The Song and Dance: Brady and Morgan dominate the film as the central Hacketts. Brady has some hilarious moments, especially early in the film, where she has to keep her husband on the straight and narrow and away from conniving chorus girls. Morgan does equally well; he has a wonderful speech to his grandson in the finale where he reminds him of just how much show business is in his blood.

Favorite Number: "We are the Two Hacketts" introduces us to Lulu, Ted, their old-fashioned song and dance act, and the running gag of some unknown admirer always tossing Lulu flowers. Later, it becomes "We are the Three Hacketts" when first Hardie, then a fast-tapping young Mickey Rooney joins the act. "The Honeysuckle and the Bee" is the big dance routine for Evans and the Albertina Rasch Dancers. Evans gets to show off some amazing limber acrobatic work at one point as she turns cartwheels in a huge dress. The brief "Snow Ballet" returns us to the Albertina Rasch girls, as chorines in fluffy winter wear prance in a winter landscape. The finale has us "Knee Deep In Rhythm," as the girls join Quillan for a big dance routine that shows just what Ted III learned from his vaudeville roots.

Trivia: For all the fuss over using the March of Time numbers, they're mostly missing from the copy currently shown on TCM. 

Moe and Curly Howard of The Three Stooges have cameos as the clowns who strip off Ted Jr.'s costume when he's fired from a show. They're virtually unrecognizable in the makeup. 

Nelson Eddy debuts, briefly singing "In the Garden of My Heart," though it's mostly heard in the background.

The film also features many similarities to the life of Buster Keaton, who was working at - and feuding with - MGM at the time. He was all too aware of it, and it only added to the growing friction between him and the studio. Didn't help that his March of Time scenes were cut from the film. 
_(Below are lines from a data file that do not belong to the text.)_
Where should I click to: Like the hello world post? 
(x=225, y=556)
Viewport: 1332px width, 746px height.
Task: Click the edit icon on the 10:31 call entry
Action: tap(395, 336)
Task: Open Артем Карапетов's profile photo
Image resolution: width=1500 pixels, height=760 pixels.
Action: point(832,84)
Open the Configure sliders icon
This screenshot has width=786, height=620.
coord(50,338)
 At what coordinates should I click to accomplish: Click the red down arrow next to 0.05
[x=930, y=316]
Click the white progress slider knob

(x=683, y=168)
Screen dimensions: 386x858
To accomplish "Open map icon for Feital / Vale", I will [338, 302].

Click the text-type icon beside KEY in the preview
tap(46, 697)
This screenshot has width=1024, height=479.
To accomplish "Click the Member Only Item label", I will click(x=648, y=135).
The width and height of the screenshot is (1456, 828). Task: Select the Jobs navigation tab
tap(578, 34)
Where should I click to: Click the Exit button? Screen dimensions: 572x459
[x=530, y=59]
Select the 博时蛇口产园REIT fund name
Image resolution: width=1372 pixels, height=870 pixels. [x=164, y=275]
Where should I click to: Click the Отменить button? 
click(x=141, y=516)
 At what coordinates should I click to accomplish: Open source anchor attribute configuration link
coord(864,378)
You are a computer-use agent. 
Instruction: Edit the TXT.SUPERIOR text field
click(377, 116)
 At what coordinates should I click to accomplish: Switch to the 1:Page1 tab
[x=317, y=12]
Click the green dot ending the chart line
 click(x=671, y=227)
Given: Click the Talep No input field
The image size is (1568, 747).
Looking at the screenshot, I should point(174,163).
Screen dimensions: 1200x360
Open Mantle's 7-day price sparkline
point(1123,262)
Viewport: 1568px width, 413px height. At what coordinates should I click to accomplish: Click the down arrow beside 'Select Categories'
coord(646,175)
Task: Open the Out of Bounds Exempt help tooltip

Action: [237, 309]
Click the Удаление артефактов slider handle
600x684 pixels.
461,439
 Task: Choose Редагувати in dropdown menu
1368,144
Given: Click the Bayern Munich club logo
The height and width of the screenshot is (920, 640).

What I Don't Like: Oh lord, the melodrama runs thick and fast here. I love the "through the years" theme that focuses on one family, but neither Hardie nor Quillan can handle the dramatics and come off as silly and dull next to Morgan, Brady, and even Madge Evans. You'd never believe these apple-cheeked pretty boys would drink anything worse than an ice cream soda on a Sunday, let alone allow their families to fall to ruin. 

I wish director William Mack would focus on the musical numbers. He keeps cutting away to everyone's reactions to them and things going on in the background...which is why we don't get to see any number complete and in full. The movie is really something of a mess. It was created to showcase those huge March of Time numbers and seems dull and pointless without them. 

The Big Finale: Completely unnecessary unless you're a huge fan of 30's musicals, historical show business stories, or anyone involved.

Home Media: At the moment, it can only be seen occasionally on TCM.